On 2023/6/9 17:45, Vladimir Oltean wrote:
> On Fri, Jun 09, 2023 at 09:57:20AM +0800, shaozhengchao wrote:
>>> btw, (2) sounds better to me at this point.
>>>
>>> Or is there another valid/sensible interpretation to '0@0' that I am missing?
>> I think I know what you mean. Your intention is to make judgments
>> simultaneously during the enqueue process, as shown below?
>>
>> static int taprio_enqueue(struct sk_buff *skb, struct Qdisc *sch,
>>                            struct sk_buff **to_free)
>>   {
>>          struct taprio_sched *q = qdisc_priv(sch);
>> +       struct net_device *dev = qdisc_dev(sch);
>>          struct Qdisc *child;
>>          int queue;
>> +       int i;
>> +
>> +       for (i = 0; i < dev->num_tc; i++) {
>> +               if (unlikely(!dev->tc_to_txq[i].count))
>> +                       return qdisc_drop(skb, sch, to_free);
>> +       }
>>
>>          queue = skb_get_queue_mapping(skb);
>>
>> Is it like this?
> 

Hi Vladimir:
	Thank you for your reply.
> No.
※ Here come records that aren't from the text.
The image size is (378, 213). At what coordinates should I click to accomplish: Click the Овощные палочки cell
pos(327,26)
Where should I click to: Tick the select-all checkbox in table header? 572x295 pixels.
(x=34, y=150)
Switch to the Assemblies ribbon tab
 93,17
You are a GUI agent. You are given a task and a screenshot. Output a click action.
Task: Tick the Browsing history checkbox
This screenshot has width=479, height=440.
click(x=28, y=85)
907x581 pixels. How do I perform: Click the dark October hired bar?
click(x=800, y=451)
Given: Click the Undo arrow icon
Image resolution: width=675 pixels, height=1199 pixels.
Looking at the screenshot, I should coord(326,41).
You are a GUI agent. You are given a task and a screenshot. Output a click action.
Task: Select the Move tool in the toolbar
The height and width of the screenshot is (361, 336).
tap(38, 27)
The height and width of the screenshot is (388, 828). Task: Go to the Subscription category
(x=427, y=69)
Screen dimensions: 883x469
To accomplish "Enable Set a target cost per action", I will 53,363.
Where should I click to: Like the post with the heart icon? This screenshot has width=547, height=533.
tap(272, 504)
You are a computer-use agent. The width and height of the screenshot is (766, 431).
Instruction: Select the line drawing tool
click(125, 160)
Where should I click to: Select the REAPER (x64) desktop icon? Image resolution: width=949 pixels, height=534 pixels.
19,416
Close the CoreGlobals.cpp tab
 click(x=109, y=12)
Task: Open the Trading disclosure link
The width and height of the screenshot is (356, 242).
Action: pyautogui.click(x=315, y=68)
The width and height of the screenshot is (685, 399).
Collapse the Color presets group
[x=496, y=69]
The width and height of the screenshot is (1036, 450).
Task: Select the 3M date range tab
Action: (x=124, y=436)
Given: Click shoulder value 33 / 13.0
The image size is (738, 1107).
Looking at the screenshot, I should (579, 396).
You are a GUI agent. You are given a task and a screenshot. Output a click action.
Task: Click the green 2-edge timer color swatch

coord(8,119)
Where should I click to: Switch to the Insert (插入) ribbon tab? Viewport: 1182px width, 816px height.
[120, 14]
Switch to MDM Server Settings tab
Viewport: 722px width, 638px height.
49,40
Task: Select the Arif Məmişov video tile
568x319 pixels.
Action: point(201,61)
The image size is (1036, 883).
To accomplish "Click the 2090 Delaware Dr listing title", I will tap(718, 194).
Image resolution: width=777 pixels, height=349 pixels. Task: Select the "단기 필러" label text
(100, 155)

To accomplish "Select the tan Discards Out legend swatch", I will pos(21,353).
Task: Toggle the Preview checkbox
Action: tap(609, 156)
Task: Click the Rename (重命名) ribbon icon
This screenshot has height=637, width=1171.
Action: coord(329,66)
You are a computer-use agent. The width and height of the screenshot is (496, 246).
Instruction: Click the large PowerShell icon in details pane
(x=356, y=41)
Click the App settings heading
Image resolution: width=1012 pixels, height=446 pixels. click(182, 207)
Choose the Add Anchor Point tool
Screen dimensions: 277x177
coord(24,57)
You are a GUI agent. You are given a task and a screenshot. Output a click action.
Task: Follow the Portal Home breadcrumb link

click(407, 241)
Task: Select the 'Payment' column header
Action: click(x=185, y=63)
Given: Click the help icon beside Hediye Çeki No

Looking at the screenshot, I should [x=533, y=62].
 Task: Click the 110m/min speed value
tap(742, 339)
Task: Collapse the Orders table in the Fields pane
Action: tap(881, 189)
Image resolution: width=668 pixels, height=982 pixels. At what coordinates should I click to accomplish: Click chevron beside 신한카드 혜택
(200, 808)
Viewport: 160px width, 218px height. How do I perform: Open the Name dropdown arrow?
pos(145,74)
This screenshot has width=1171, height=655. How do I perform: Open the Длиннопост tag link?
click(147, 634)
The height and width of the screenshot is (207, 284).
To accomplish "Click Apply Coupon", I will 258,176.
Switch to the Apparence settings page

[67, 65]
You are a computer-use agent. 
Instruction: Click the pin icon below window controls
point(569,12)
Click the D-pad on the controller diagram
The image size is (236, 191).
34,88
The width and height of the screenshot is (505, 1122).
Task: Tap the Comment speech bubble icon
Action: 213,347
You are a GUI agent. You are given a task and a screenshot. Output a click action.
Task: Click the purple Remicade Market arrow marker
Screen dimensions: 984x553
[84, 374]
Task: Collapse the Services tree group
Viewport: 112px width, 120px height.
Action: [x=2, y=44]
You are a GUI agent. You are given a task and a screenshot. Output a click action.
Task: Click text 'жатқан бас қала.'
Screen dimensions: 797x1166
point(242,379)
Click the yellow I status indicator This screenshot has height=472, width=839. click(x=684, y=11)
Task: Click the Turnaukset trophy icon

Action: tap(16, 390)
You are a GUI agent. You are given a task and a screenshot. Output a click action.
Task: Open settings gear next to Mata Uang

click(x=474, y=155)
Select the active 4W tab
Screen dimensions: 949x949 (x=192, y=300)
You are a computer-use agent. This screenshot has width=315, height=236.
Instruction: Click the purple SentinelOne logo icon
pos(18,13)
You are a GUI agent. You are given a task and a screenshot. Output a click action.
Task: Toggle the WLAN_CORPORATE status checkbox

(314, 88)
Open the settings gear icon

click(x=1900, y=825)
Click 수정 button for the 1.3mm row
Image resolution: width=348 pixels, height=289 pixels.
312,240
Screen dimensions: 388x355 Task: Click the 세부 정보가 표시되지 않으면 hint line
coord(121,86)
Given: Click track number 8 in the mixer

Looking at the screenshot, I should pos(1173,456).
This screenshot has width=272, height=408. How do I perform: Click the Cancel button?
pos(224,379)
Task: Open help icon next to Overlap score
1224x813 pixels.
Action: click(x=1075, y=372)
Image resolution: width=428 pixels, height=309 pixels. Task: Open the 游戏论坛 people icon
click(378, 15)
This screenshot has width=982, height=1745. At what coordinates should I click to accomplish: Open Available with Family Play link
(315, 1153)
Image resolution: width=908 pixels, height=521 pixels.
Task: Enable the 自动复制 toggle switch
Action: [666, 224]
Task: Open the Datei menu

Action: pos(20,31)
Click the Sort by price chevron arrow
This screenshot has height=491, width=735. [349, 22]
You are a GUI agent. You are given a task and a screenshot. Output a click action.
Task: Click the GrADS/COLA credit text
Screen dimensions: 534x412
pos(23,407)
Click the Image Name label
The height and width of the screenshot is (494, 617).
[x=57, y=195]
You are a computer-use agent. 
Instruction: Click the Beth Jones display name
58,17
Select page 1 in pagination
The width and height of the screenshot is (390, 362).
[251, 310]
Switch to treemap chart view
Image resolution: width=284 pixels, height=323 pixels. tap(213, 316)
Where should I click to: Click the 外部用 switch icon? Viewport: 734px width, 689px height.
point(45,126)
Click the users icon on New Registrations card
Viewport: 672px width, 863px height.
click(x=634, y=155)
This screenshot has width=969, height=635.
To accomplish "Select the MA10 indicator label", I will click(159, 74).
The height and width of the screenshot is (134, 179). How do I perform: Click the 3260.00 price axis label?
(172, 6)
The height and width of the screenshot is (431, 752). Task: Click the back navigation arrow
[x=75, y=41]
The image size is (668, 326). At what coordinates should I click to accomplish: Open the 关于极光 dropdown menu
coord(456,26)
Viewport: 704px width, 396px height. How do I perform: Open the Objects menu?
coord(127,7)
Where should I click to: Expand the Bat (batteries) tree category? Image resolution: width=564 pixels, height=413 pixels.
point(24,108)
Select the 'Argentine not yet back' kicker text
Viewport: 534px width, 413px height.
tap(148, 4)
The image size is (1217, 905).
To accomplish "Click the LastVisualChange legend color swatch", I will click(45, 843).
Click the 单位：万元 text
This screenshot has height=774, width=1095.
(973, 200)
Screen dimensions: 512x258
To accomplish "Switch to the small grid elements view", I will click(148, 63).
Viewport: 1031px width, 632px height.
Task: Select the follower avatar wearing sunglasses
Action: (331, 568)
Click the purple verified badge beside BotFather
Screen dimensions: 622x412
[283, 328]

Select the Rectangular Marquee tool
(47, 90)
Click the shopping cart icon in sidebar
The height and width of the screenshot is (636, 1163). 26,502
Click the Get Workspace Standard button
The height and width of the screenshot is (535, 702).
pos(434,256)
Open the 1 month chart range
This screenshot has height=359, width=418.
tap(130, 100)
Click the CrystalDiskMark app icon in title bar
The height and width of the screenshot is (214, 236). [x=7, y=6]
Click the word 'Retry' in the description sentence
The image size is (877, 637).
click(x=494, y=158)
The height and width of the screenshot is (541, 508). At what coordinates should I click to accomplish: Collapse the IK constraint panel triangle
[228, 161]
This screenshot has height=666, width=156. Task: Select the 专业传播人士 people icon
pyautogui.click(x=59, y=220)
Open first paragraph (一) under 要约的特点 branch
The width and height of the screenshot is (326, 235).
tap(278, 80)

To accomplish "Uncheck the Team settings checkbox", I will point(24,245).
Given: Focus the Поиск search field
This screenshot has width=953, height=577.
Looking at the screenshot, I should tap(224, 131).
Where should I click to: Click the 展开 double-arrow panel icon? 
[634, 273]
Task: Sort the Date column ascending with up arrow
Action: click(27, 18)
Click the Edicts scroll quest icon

If we go down this path (not saying that we should), you should only
> validate the queue count of the packet's traffic class, not all queue counts...
> 
> diff --git a/net/sched/sch_taprio.c b/net/sched/sch_taprio.c
> index 978c3504fbaa..d1d10341278d 100644
> --- a/net/sched/sch_taprio.c
> +++ b/net/sched/sch_taprio.c
> @@ -633,11 +633,16 @@ static int taprio_enqueue(struct sk_buff *skb, struct Qdisc *sch,
>   			  struct sk_buff **to_free)
>   {
>   	struct taprio_sched *q = qdisc_priv(sch);
> +	struct net_device *dev = qdisc_dev(sch);
> +	int tc, queue, prio = skb->priority;
>   	struct Qdisc *child;
> -	int queue;
>   
>   	queue = skb_get_queue_mapping(skb);
>   
> +	tc = netdev_get_prio_tc_map(dev, prio);
> +	if (!dev->tc_to_txq[tc].count)
> +		return qdisc_drop(skb, sch, to_free);
> +

It looks good to me. I'll add it in subsequent patch.
>   	child = q->qdiscs[queue];
>   	if (unlikely(!child))
>   		return qdisc_drop(skb, sch, to_free);
> 
>>
>>>
>>>> 2)When packets are dequeued, taprio can be deleted. In this case, the tc
>>>> rule of dev is cleared. The count and offset values are also set to 0. In
>>>> this case, out-of-bounds access is also caused.
>>>
>>> This looks like more like working around the issue than fixing it, and
>>> it just happens, it's a coincidence, that both issues have the same
>>> symptoms.
>>>
>> There are many trigger paths for this problem, and I worry that there
>> may be missing scenarios after I modify taprio_change and
>> taprio_destroy, so I modify the dequeue process.
> 
> Many other trigger paths like what?
> 
> The main code path leading to 0 TXQs for a traffic class that Vinicius
> seems to worry about ("queues 0@0" in configuration) should already be
> rejected by mqprio_validate_queue_counts():
> 
I added the local print information to confirm that some scenarios
cannot be filtered by mqprio_validate_queue_counts. But I can't find a
command line that can reproduce the problem.
> tc qdisc replace dev eno0 handle 8001: parent root stab overhead 24 taprio \
> 	num_tc 3 map 0 1 2 queues 0@0 0@0 0@0 base-time 200 \
> 	sched-entry S 80 20000 sched-entry S a0 20000 sched-entry S 5f 60000 clockid CLOCK_TAI
> Error: sch_mqprio_lib: No queues for TC 0.
> 
> We should thus concentrate on the other (involuntary) code paths that
> can lead to there being 0 TXQs for a TC. Modifying the data path because
> we can't figure out the control path seems desperate.
> 
> Is there a reproducer for the bug?
Only the syz reproduction program.
https://groups.google.com/g/syzkaller-bugs/c/_lYOKgkBVMg
Thank you.

Zhengchao Shao

Re: [PATCH net,v2] net/sched: taprio: fix slab-out-of-bounds Read in taprio_dequeue_from_txq

[Vladimir Oltean]

On Mon, Jun 12, 2023 at 08:49:53AM +0800, shaozhengchao wrote:
> > Is there a reproducer for the bug?
> Only the syz reproduction program.
> https://groups.google.com/g/syzkaller-bugs/c/_lYOKgkBVMg
> Thank you.

Sorry, I don't really have time to become familiar with the syzbot right
now. Can someone help me translate that syz repro into a C program?